図2】実施の形態1における電子銃の陰極機構の構成の一例を示す上面図である。
図3】実施の形態1における結晶の一例と保持部の一例と抑え部の一例を拡大した断面図である。
図4】実施の形態1における電子銃の陰極機構の製造方法の一例を説明するための断面図である。

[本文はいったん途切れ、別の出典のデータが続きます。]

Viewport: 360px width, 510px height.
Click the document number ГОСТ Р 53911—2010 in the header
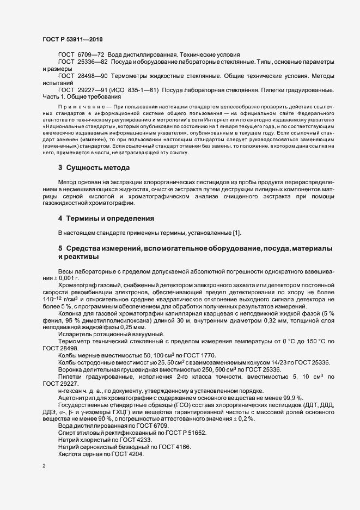coord(72,40)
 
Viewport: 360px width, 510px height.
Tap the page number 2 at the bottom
coord(44,466)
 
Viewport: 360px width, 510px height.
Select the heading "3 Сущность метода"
coord(94,168)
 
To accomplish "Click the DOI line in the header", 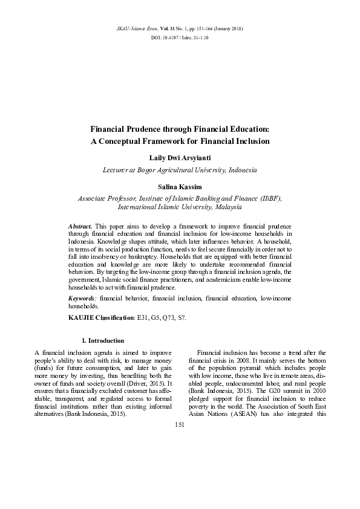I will (180, 37).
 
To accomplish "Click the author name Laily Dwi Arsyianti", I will (180, 158).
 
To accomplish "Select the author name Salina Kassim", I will (180, 187).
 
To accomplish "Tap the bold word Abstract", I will (79, 225).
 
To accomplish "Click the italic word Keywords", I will (82, 299).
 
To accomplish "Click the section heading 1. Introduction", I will (102, 340).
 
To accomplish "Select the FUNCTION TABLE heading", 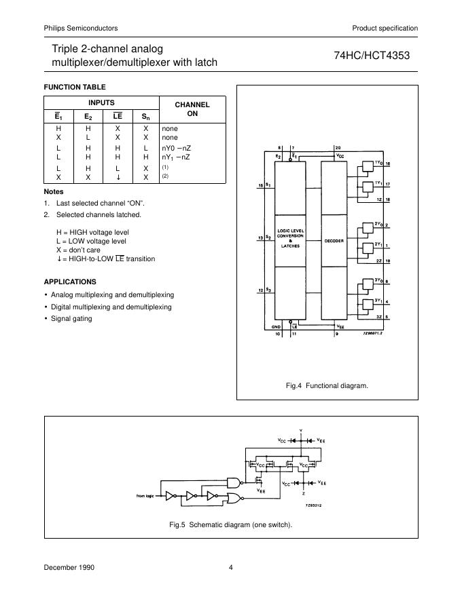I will click(x=75, y=87).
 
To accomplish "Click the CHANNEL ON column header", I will click(x=192, y=109).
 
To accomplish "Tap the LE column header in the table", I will click(x=117, y=116).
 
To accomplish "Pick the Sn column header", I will click(x=145, y=116).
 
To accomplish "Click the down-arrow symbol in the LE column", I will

図5】実施の形態1における抑え部の固定方法の一例を示す図である。
図6】実施の形態1における抑え部の固定方法の他の一例を示す図である。
図7】実施の形態1の比較例におけるカソードの寿命を説明するための図である。
図8】実施の形態1におけるカソードの寿命を説明するための図である。
図9】実施の形態1における結晶の電子放出面の高さ位置と電界分布との関係を説明するための図である。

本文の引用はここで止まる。